田舎者Yの日記

片田舎のバイク乗り・Linuxユーザ、つまり変わり者のブログ

女性実業家の死

 金曜日に帰宅すると、訃報連絡が届いていた。私の実家の近所の方が亡くなったとのこと。県内の女子大を卒業後しばらく会社勤めをして、いわゆる脱サラでハーブティーとケーキのお店を開店していた方だ。なかなか評判の良いお店だったのに。昔からのお付き合いだったので非常に驚くとともに残念だ。


 彼女は就職された頃から実家を離れていたので、正確に言うと今は近所の方ではない。しかし学生時代はよく挨拶したし、近所のお姉さんといった感じだった。最初は地元で新聞の折り込み広告を作る会社に勤めていたそうだが、仕事でイギリス出身の方と知り合い、ハーブの勉強をしてハーブティの専門店を開いたそうだ。

 彼女が出店した80年代は田舎ではハーブなんてまだ知れ渡っていない時代だった。私も最初ハーブが何を意味するかわからなかった。
 田舎ではあまり新しいものは受け入れられないのが常なのだが、新興住宅地に出店し、都会から移り住んで来られたような人たちの間で評判になり、順調な経営のようだった。独身であったので女手ひとりでお店を起こして営業続けていくことはかなり困難を伴ったのではなかっただろうか。十年近く前にお店を移転して大きくしたばかりだった。

 田舎では彼女のような存在は珍しいので、私は若い女性によく彼女のことを話した。女性一人で経営者として頑張っている人がいると。

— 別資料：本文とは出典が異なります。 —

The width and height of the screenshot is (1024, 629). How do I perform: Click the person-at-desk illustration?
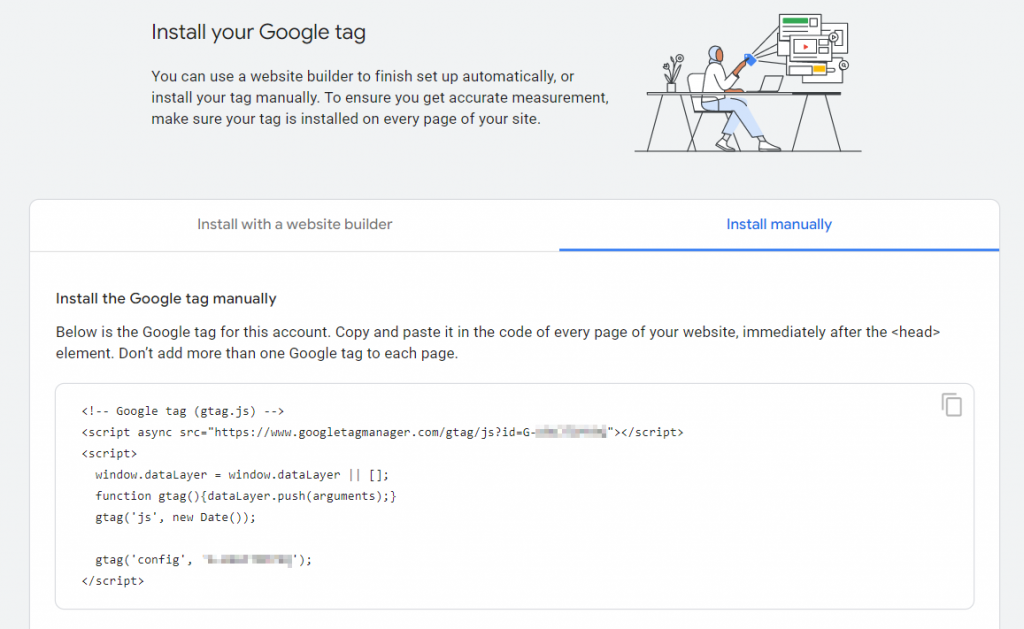point(748,83)
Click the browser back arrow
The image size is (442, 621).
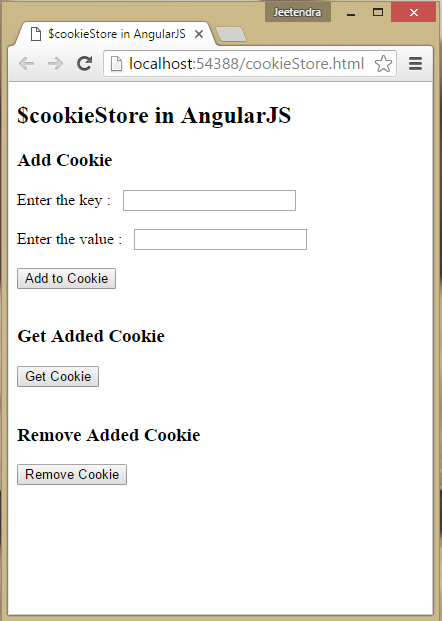[x=27, y=63]
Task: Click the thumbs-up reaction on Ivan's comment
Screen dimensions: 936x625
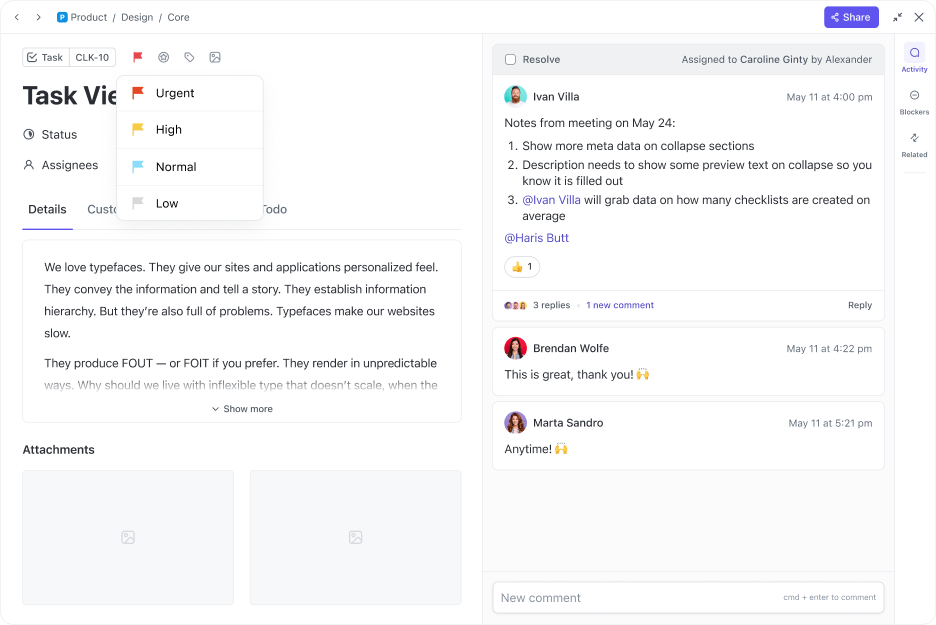Action: click(521, 267)
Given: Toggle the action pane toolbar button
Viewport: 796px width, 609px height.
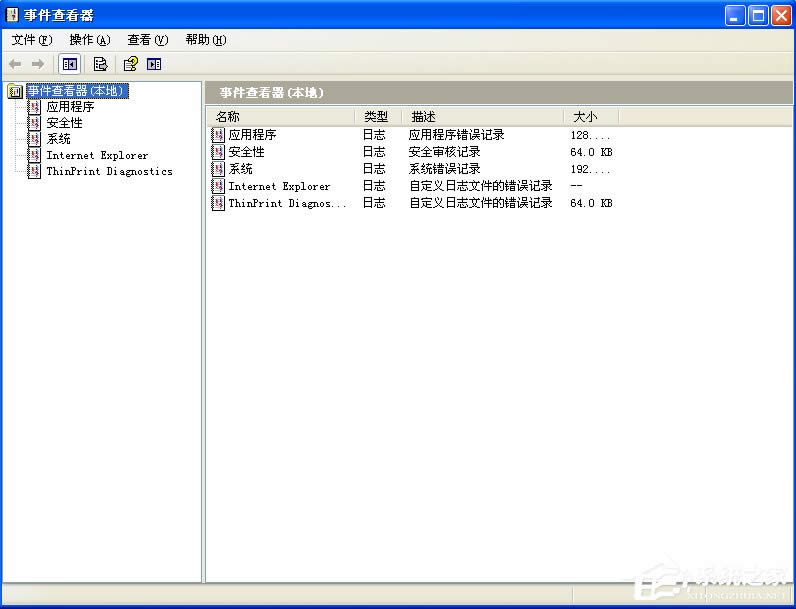Looking at the screenshot, I should click(x=154, y=64).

 お店の名前はそのイギリスの方に付けてもらったので非常に日本人には発音しにくのだが、印象に残るものだった。そのイギリスの方は女性だったのか男性だったのか、という素朴な疑問があったのだが、わざわざ聞くのも失礼な感じがして聞きそびれてしまった。
 カミさんと結婚した頃はケーキを買いに行ったものだが、引越しとともに疎遠になっていた。あのケーキが食べられないかと思うと非常に残念だ。

 今は彼女の冥福を祈るのみだ。